**Saved entries**
::::::
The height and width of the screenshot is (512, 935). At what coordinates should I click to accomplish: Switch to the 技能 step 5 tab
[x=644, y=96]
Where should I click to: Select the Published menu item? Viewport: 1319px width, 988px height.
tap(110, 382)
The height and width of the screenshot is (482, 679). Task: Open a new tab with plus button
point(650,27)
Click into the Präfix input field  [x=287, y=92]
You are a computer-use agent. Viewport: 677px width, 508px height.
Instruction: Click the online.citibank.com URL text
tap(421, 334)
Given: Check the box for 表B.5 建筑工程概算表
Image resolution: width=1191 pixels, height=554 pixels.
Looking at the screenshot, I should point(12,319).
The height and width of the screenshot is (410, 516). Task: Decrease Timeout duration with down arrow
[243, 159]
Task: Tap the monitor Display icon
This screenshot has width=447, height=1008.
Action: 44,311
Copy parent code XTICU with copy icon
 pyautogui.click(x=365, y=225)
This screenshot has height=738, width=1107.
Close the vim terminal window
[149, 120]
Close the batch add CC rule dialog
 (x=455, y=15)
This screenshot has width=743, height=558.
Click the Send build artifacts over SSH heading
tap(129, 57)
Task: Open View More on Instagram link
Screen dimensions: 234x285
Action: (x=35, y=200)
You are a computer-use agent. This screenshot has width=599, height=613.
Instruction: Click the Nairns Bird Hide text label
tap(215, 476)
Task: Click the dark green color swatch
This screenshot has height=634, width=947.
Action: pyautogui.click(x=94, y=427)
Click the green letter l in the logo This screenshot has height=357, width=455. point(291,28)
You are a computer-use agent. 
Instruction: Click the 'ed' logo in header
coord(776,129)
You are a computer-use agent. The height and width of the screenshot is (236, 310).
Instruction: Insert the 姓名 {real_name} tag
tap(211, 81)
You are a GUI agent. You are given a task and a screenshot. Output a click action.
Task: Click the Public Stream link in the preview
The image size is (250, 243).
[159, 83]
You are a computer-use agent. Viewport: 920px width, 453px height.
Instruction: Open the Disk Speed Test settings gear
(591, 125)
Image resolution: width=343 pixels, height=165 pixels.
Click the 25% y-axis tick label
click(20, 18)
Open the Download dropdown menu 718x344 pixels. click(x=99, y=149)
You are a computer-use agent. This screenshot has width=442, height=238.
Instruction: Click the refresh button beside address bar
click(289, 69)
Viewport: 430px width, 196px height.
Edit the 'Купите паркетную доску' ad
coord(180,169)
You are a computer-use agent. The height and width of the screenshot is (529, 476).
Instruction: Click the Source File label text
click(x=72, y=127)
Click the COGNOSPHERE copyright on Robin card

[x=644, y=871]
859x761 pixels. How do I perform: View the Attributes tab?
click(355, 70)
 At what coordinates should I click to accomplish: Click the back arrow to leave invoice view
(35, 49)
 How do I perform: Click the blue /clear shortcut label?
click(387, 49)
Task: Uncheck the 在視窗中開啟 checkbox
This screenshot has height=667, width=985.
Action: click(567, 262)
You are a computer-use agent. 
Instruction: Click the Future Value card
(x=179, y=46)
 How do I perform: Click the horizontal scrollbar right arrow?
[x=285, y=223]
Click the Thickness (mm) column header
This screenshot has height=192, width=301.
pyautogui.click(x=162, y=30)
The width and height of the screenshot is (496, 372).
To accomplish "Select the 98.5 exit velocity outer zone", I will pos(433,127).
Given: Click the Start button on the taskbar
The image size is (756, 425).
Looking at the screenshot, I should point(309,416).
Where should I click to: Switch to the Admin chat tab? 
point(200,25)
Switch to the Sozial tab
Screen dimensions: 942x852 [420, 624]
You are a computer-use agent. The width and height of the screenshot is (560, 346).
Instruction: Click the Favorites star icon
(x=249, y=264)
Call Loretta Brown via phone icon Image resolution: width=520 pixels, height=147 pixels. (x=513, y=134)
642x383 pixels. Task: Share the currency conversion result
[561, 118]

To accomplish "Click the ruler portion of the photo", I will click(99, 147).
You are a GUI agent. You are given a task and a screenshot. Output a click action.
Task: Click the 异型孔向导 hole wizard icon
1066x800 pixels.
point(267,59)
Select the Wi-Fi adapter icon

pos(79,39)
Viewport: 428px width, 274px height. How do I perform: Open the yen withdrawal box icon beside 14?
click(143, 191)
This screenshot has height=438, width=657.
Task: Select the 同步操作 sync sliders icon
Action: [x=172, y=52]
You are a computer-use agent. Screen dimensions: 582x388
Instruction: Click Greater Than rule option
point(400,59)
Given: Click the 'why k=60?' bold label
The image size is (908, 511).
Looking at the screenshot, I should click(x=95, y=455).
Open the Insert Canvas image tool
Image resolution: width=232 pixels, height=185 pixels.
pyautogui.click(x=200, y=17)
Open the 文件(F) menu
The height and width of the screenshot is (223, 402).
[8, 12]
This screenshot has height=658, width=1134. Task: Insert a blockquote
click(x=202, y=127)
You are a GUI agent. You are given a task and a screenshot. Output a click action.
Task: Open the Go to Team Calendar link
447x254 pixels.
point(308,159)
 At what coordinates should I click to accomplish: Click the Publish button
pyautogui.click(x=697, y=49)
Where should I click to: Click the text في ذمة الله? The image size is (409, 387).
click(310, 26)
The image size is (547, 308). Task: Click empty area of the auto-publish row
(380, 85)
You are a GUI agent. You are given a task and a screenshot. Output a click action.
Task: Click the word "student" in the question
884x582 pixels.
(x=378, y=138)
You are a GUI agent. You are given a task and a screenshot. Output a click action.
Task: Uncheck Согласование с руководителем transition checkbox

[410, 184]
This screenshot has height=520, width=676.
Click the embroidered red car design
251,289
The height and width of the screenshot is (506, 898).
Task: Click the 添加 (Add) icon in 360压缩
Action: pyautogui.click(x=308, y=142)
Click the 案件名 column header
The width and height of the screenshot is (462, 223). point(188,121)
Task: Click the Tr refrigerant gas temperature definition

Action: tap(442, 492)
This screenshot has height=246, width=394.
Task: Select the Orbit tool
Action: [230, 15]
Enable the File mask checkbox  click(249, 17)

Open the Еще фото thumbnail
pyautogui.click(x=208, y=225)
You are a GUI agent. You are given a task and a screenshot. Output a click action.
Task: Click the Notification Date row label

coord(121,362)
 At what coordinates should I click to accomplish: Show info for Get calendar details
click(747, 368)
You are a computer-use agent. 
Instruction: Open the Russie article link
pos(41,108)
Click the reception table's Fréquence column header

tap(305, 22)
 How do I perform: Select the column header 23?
::::::
**PROBLEM TO SOLVE**
Copy each line of the records verbatim.

**REPLY**
The height and width of the screenshot is (512, 935). At what coordinates should I click to accomplish: Switch to the 技能 step 5 tab
[x=644, y=96]
Where should I click to: Select the Published menu item? Viewport: 1319px width, 988px height.
tap(110, 382)
The height and width of the screenshot is (482, 679). Task: Open a new tab with plus button
point(650,27)
Click into the Präfix input field  [x=287, y=92]
You are a computer-use agent. Viewport: 677px width, 508px height.
Instruction: Click the online.citibank.com URL text
tap(421, 334)
Given: Check the box for 表B.5 建筑工程概算表
Image resolution: width=1191 pixels, height=554 pixels.
Looking at the screenshot, I should point(12,319).
The height and width of the screenshot is (410, 516). Task: Decrease Timeout duration with down arrow
[243, 159]
Task: Tap the monitor Display icon
This screenshot has width=447, height=1008.
Action: 44,311
Copy parent code XTICU with copy icon
 pyautogui.click(x=365, y=225)
This screenshot has height=738, width=1107.
Close the vim terminal window
[149, 120]
Close the batch add CC rule dialog
 (x=455, y=15)
This screenshot has width=743, height=558.
Click the Send build artifacts over SSH heading
tap(129, 57)
Task: Open View More on Instagram link
Screen dimensions: 234x285
Action: (x=35, y=200)
You are a computer-use agent. This screenshot has width=599, height=613.
Instruction: Click the Nairns Bird Hide text label
tap(215, 476)
Task: Click the dark green color swatch
This screenshot has height=634, width=947.
Action: pyautogui.click(x=94, y=427)
Click the green letter l in the logo This screenshot has height=357, width=455. point(291,28)
You are a computer-use agent. 
Instruction: Click the 'ed' logo in header
coord(776,129)
You are a computer-use agent. The height and width of the screenshot is (236, 310).
Instruction: Insert the 姓名 {real_name} tag
tap(211, 81)
You are a GUI agent. You are given a task and a screenshot. Output a click action.
Task: Click the Public Stream link in the preview
The image size is (250, 243).
[159, 83]
You are a computer-use agent. Viewport: 920px width, 453px height.
Instruction: Open the Disk Speed Test settings gear
(591, 125)
Image resolution: width=343 pixels, height=165 pixels.
Click the 25% y-axis tick label
click(20, 18)
Open the Download dropdown menu 718x344 pixels. click(x=99, y=149)
You are a computer-use agent. This screenshot has width=442, height=238.
Instruction: Click the refresh button beside address bar
click(289, 69)
Viewport: 430px width, 196px height.
Edit the 'Купите паркетную доску' ad
coord(180,169)
You are a computer-use agent. The height and width of the screenshot is (529, 476).
Instruction: Click the Source File label text
click(x=72, y=127)
Click the COGNOSPHERE copyright on Robin card

[x=644, y=871]
859x761 pixels. How do I perform: View the Attributes tab?
click(355, 70)
 At what coordinates should I click to accomplish: Click the back arrow to leave invoice view
(35, 49)
 How do I perform: Click the blue /clear shortcut label?
click(387, 49)
Task: Uncheck the 在視窗中開啟 checkbox
This screenshot has height=667, width=985.
Action: click(567, 262)
You are a computer-use agent. 
Instruction: Click the Future Value card
(x=179, y=46)
 How do I perform: Click the horizontal scrollbar right arrow?
[x=285, y=223]
Click the Thickness (mm) column header
This screenshot has height=192, width=301.
pyautogui.click(x=162, y=30)
The width and height of the screenshot is (496, 372).
To accomplish "Select the 98.5 exit velocity outer zone", I will pos(433,127).
Given: Click the Start button on the taskbar
The image size is (756, 425).
Looking at the screenshot, I should point(309,416).
Where should I click to: Switch to the Admin chat tab? 
point(200,25)
Switch to the Sozial tab
Screen dimensions: 942x852 [420, 624]
You are a computer-use agent. The width and height of the screenshot is (560, 346).
Instruction: Click the Favorites star icon
(x=249, y=264)
Call Loretta Brown via phone icon Image resolution: width=520 pixels, height=147 pixels. (x=513, y=134)
642x383 pixels. Task: Share the currency conversion result
[561, 118]

To accomplish "Click the ruler portion of the photo", I will click(99, 147).
You are a GUI agent. You are given a task and a screenshot. Output a click action.
Task: Click the 异型孔向导 hole wizard icon
1066x800 pixels.
point(267,59)
Select the Wi-Fi adapter icon

pos(79,39)
Viewport: 428px width, 274px height. How do I perform: Open the yen withdrawal box icon beside 14?
click(143, 191)
This screenshot has height=438, width=657.
Task: Select the 同步操作 sync sliders icon
Action: [x=172, y=52]
You are a computer-use agent. Screen dimensions: 582x388
Instruction: Click Greater Than rule option
point(400,59)
Given: Click the 'why k=60?' bold label
The image size is (908, 511).
Looking at the screenshot, I should click(x=95, y=455).
Open the Insert Canvas image tool
Image resolution: width=232 pixels, height=185 pixels.
pyautogui.click(x=200, y=17)
Open the 文件(F) menu
The height and width of the screenshot is (223, 402).
[8, 12]
This screenshot has height=658, width=1134. Task: Insert a blockquote
click(x=202, y=127)
You are a GUI agent. You are given a task and a screenshot. Output a click action.
Task: Open the Go to Team Calendar link
447x254 pixels.
point(308,159)
 At what coordinates should I click to accomplish: Click the Publish button
pyautogui.click(x=697, y=49)
Where should I click to: Click the text في ذمة الله? The image size is (409, 387).
click(310, 26)
The image size is (547, 308). Task: Click empty area of the auto-publish row
(380, 85)
You are a GUI agent. You are given a task and a screenshot. Output a click action.
Task: Click the word "student" in the question
884x582 pixels.
(x=378, y=138)
You are a GUI agent. You are given a task and a screenshot. Output a click action.
Task: Uncheck Согласование с руководителем transition checkbox

[410, 184]
This screenshot has height=520, width=676.
Click the embroidered red car design
251,289
The height and width of the screenshot is (506, 898).
Task: Click the 添加 (Add) icon in 360压缩
Action: pyautogui.click(x=308, y=142)
Click the 案件名 column header
The width and height of the screenshot is (462, 223). point(188,121)
Task: Click the Tr refrigerant gas temperature definition

Action: tap(442, 492)
This screenshot has height=246, width=394.
Task: Select the Orbit tool
Action: [230, 15]
Enable the File mask checkbox  click(249, 17)

Open the Еще фото thumbnail
pyautogui.click(x=208, y=225)
You are a GUI agent. You are given a task and a screenshot. Output a click action.
Task: Click the Notification Date row label

coord(121,362)
 At what coordinates should I click to accomplish: Show info for Get calendar details
click(747, 368)
You are a computer-use agent. 
Instruction: Open the Russie article link
pos(41,108)
Click the reception table's Fréquence column header

tap(305, 22)
 How do I perform: Select the column header 23?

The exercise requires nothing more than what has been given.